→ **TASK DATA**
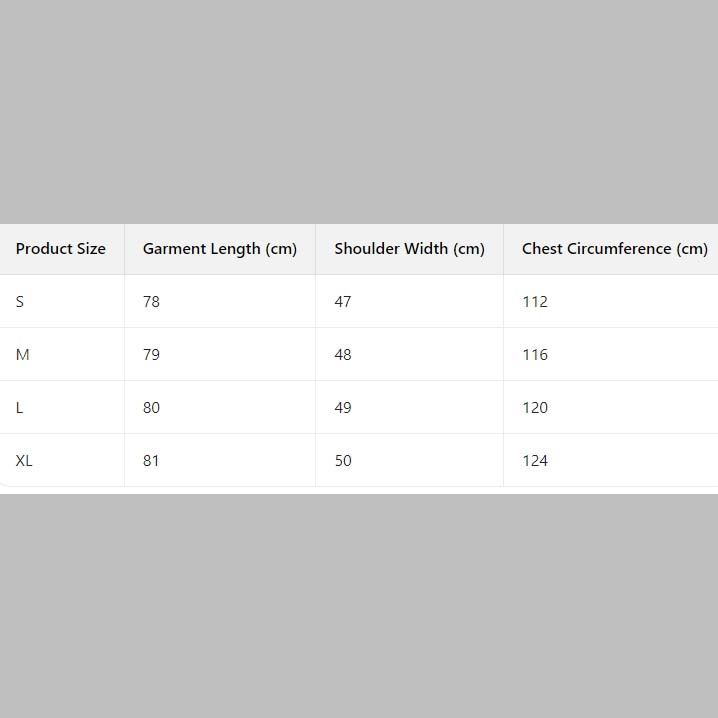Click garment length value 80
This screenshot has width=718, height=718.
tap(151, 408)
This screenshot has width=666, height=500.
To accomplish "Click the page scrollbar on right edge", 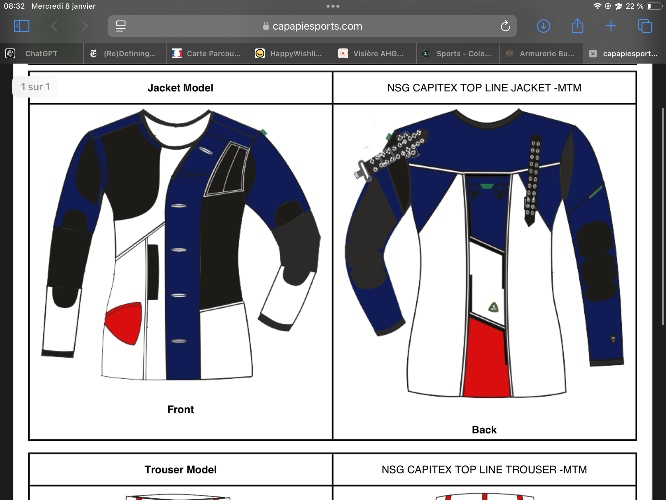I will [x=663, y=217].
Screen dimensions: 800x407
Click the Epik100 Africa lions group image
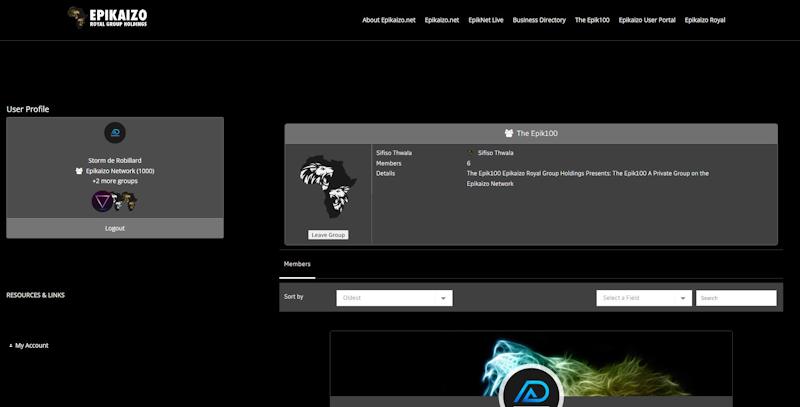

→ **WHAT TO WORK ON**
The lines from the one containing "Screen dimensions: 800x407" to the end of the material must be output exactly, both ends included; no picture may appear.

→ **SOLUTION**
Screen dimensions: 800x407
Click the Epik100 Africa lions group image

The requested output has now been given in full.